June 10, 2012 01:44
Posted by Jeremy Durham
Brand loyalty: why you need to have it
People who’ve never owned an Apple product tell me that I’ve paid too much. They tell me that I could probably build something better, cheaper. I’ve probably had the best customer experiences ever from Apple, but first I’m going to talk about the other side. The bottom of the barrel products that the companies they produced could care less about, and what kind of support you can expect for these products.
Last August I was involved in the HP Touchpad “firesale”, and I managed to purchase two tablets. The first tablet has been fine, has worked great since day 1, and it won’t be the topic of this article. The second tablet is the one I want to discuss.
Because I wasn’t sure what I was going to do with the tablet, it sat until around December. When I first started the tablet, it went into infinite reboot on startup. After troubleshoot the issue, it was obvious it needed to go back. I called HP and was greeted by their support team, which determined, after about 15 minutes or so that the tablet needed to be returned. I was sent a box to return the tablet, and a week or so later, I received a new tablet, and was informed that my tablet was not repairable. This was sometime in January.

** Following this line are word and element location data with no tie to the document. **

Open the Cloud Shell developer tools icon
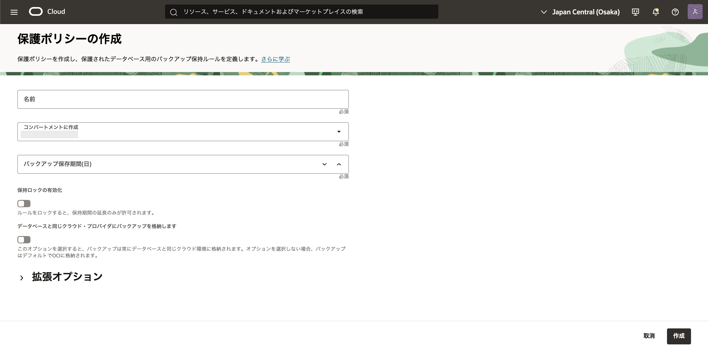 pos(635,12)
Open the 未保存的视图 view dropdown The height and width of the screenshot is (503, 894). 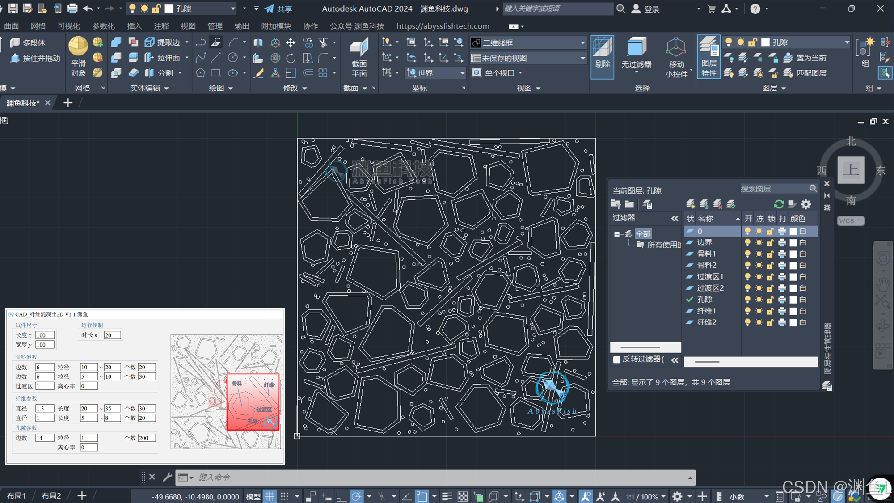(582, 58)
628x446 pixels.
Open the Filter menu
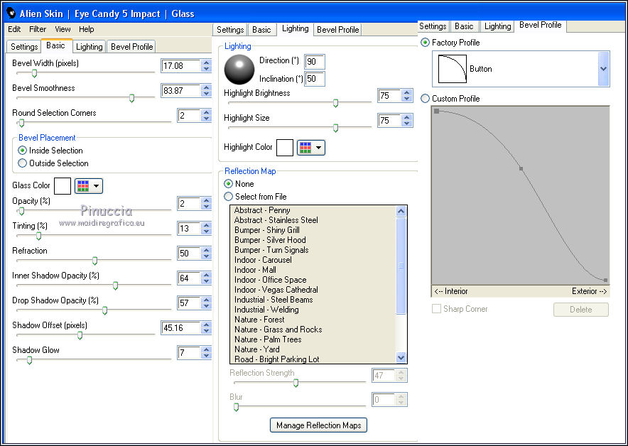[x=38, y=29]
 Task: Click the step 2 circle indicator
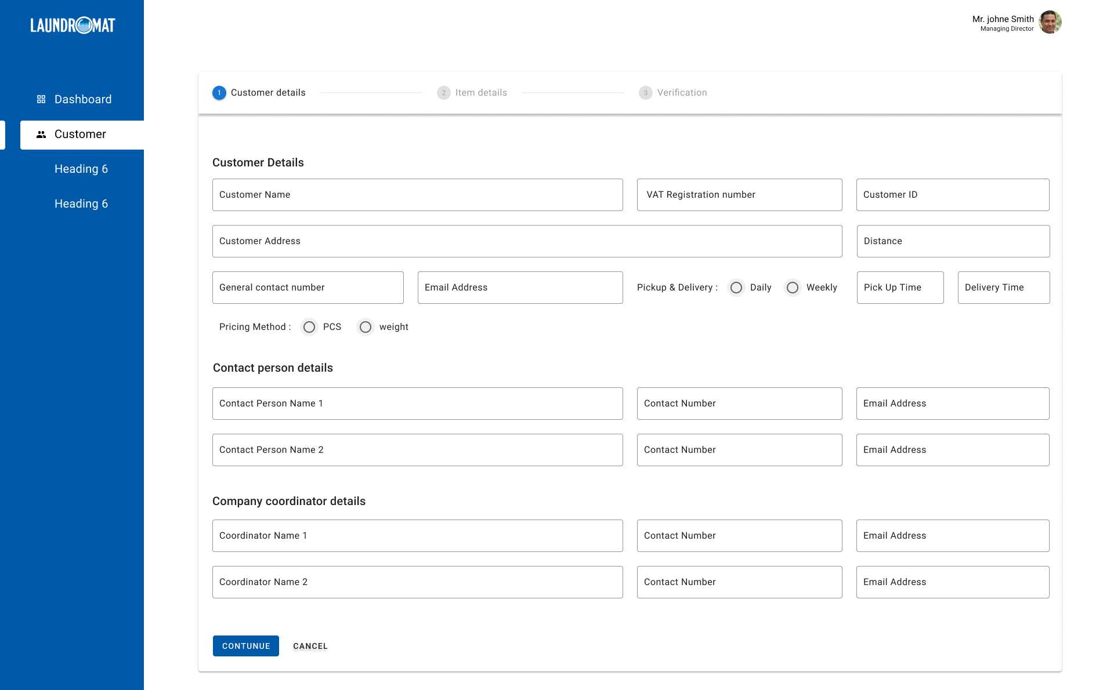(444, 93)
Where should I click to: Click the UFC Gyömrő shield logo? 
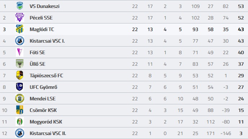(19, 87)
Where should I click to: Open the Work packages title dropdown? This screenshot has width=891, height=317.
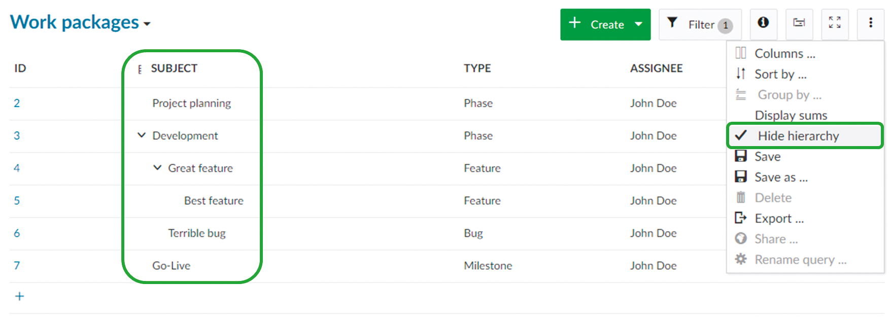coord(147,24)
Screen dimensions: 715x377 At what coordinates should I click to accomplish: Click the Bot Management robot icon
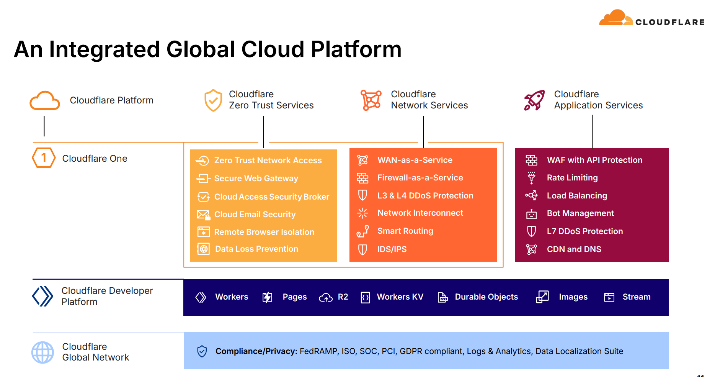tap(531, 214)
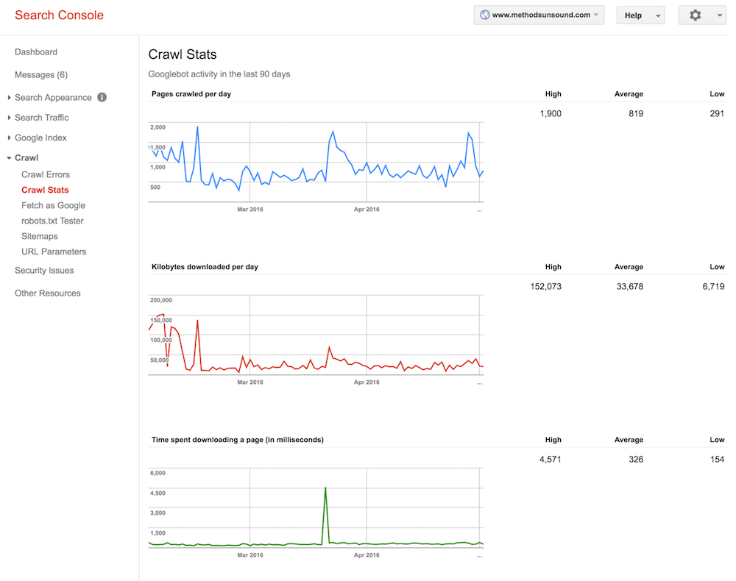Open the Dashboard

(x=35, y=51)
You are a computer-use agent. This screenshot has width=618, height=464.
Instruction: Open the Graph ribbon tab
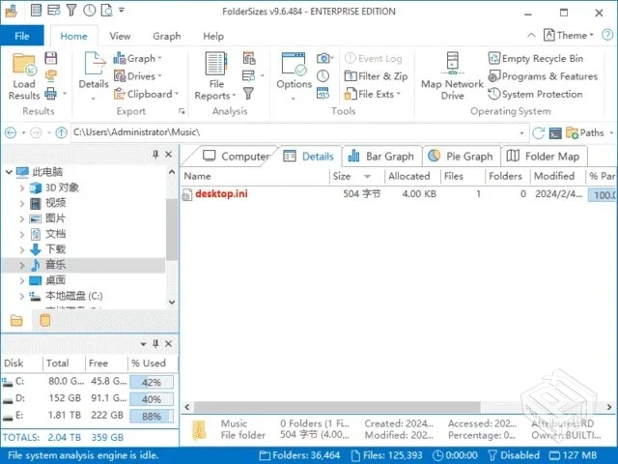tap(166, 36)
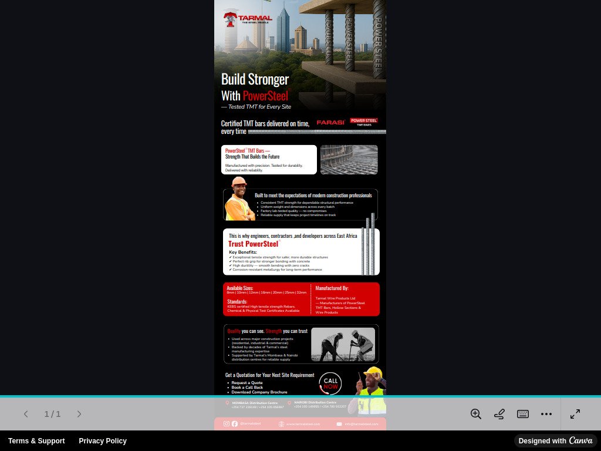The image size is (601, 451).
Task: Click the Farasi brand logo
Action: coord(330,122)
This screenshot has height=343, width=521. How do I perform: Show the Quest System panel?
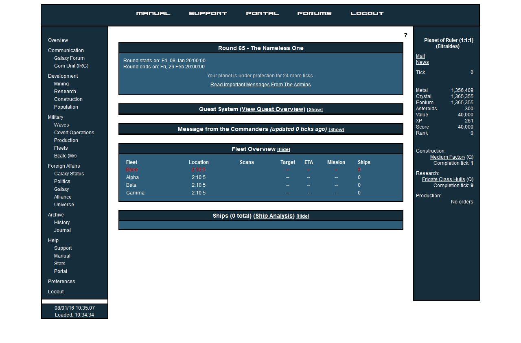pos(315,110)
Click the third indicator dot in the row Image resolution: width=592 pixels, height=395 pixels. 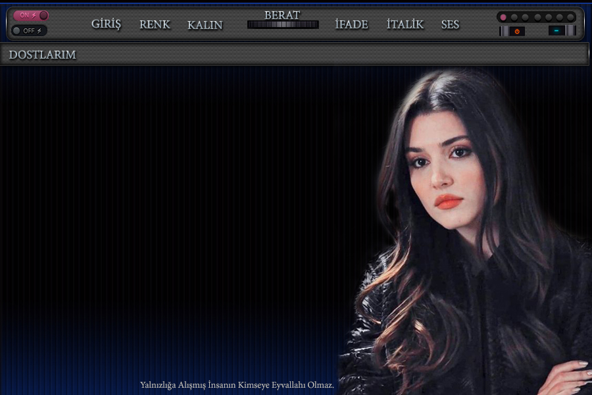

After a few hours with the new tablet, it was pretty obvious something was wrong. Every time the tablet went to sleep and sat for 15-20 minutes, I had to forceable reboot the tablet by pressing the sleep and home button, or worse: the tablet would just automatically reboot. I went through all the steps of WebOS doctoring (wiping) the tablet, and after a week or so of messing around called HP. This time it was much different. I spent about a half hour troubleshooting with HP, going through various steps with support. We decided to send back the tablet for repair. Another box at my door, wait a week or so, get a new tablet, and test it out. At this point it was around February.
I won’t detail any more of the incident, but I want to get to the important points. At this point, I’ve sent back a tablet four times, waited a week or two each time, and I am about to send the tablet back for a fifth time, but this time, they’re going to give me a tablet first so I can make sure it works. I’ve probably spent about 4-5 hours of my time on the phone with HP support, not including the countless hours I spent troubleshoot before calling them, and I am still hoping that my next Touchpad will work. Sure, I only paid $150 in cash for the tablet, but how much is my time worth?
In my situation about, the company is HP, but it could just as well be anyone. My point is, before you go off buying some device because it’s “uber” cheap, make sure the company is going to stand behind it. Better yet, reward the companies that treat you well with more business, and punish companies that treat you poorly with no business.
I started this article with Apple, so I want to talk about why I happily hand my money to Apple. Every Apple device I’ve ever bought was a refurbished device. Every iPhone, every iPod, every laptop. That means I paid somewhere between 10-15% lower than “retail”, and my device came in a little brown box.
I’ve also had a few situations where my Apple device has misbehaved, been defective, or failed. In every situation, my problem was solved, the first time, in under an hour. The best story I can tell is when my hard drive died when I opened my laptop after landing 1000 miles from home. I called the Apple store while still sitting on the plane, who made me an appointment for 30 minutes later. After replacing the hard drive in less than 15 minutes (with OS preinstalled), they gave me the old hard drive (without me asking), allowing me to recover all of the data. Total amount of money I paid for these repairs? $0. It was within the warranty period, but they handled it the way you would expect it to be handled.
This is one of the main reasons I buy Apple products, and will continue to buy Apple products. I write software for a living, I don’t sit on the phone with support people for hours upon end while they can’t solve my issues. I don’t send devices back 4-5 times before they are fixed, losing months of use. Well, actually I do. But when I do, I never buy another product from that company again. I hope you consider doing the same.